**Problem requirements**
Find the line containing "Task: Select the 'URL (required)' label", then print it and each line after it through the end of the listing exactly, with no pictures.

**Records for the task**
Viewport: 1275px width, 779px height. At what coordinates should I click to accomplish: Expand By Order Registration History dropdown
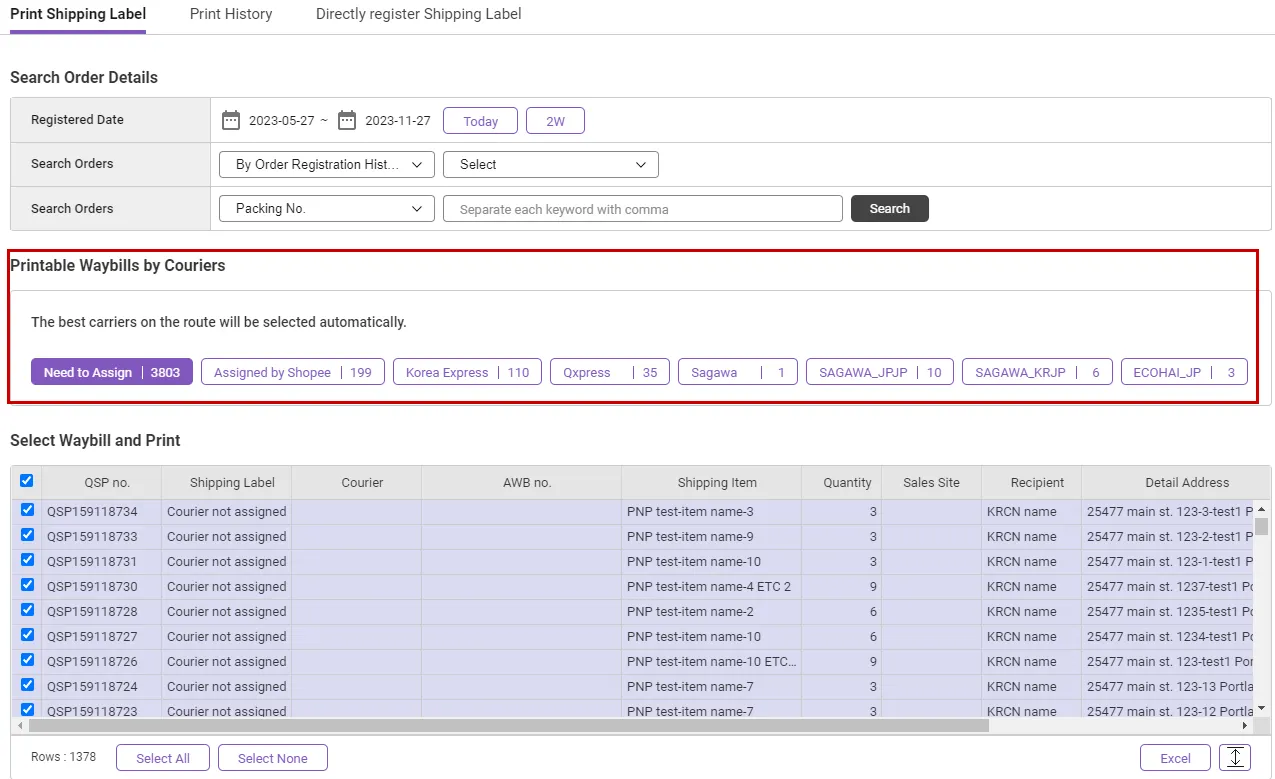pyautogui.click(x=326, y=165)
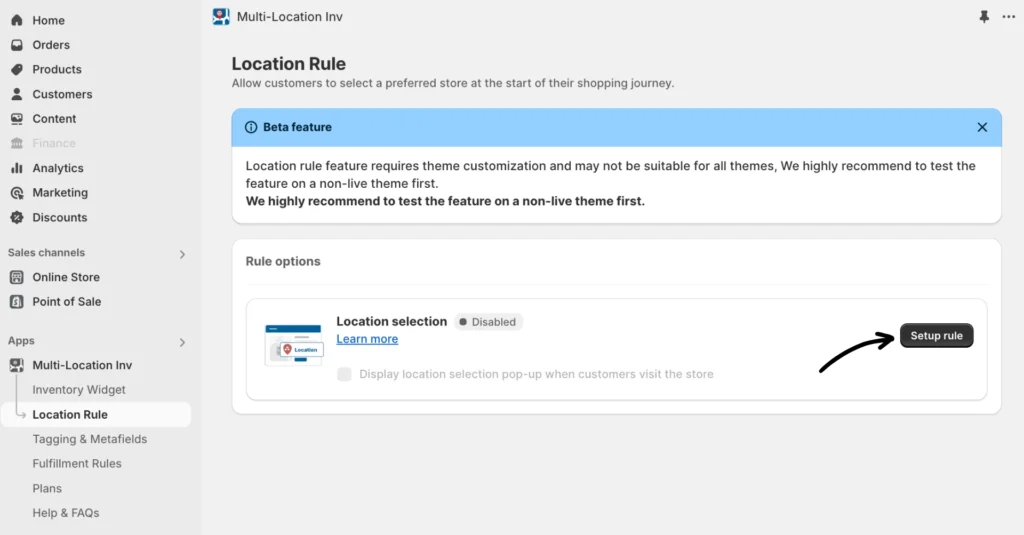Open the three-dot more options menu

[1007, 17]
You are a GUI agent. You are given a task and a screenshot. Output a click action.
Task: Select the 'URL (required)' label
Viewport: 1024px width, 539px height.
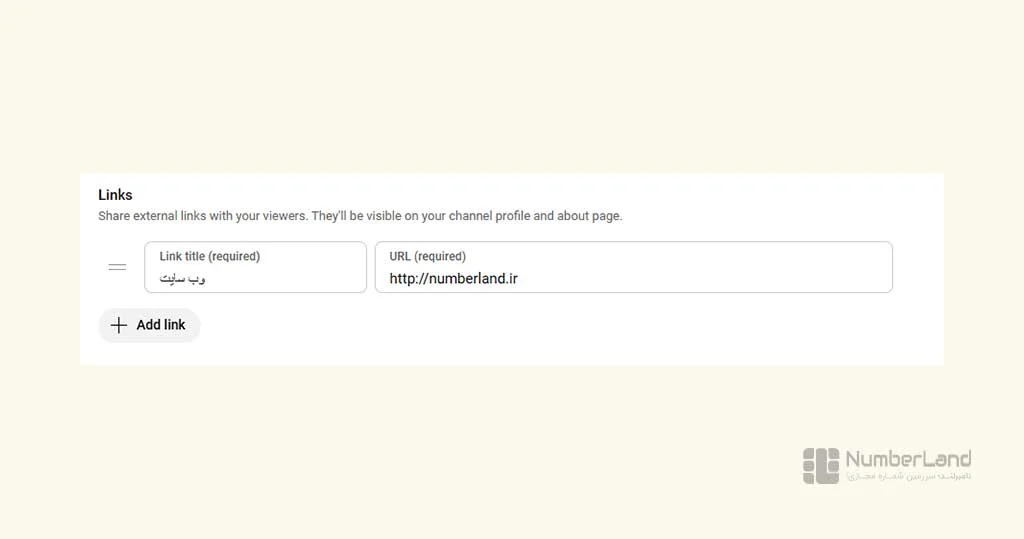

**Solution to the problem**
Task: Select the 'URL (required)' label
Viewport: 1024px width, 539px height.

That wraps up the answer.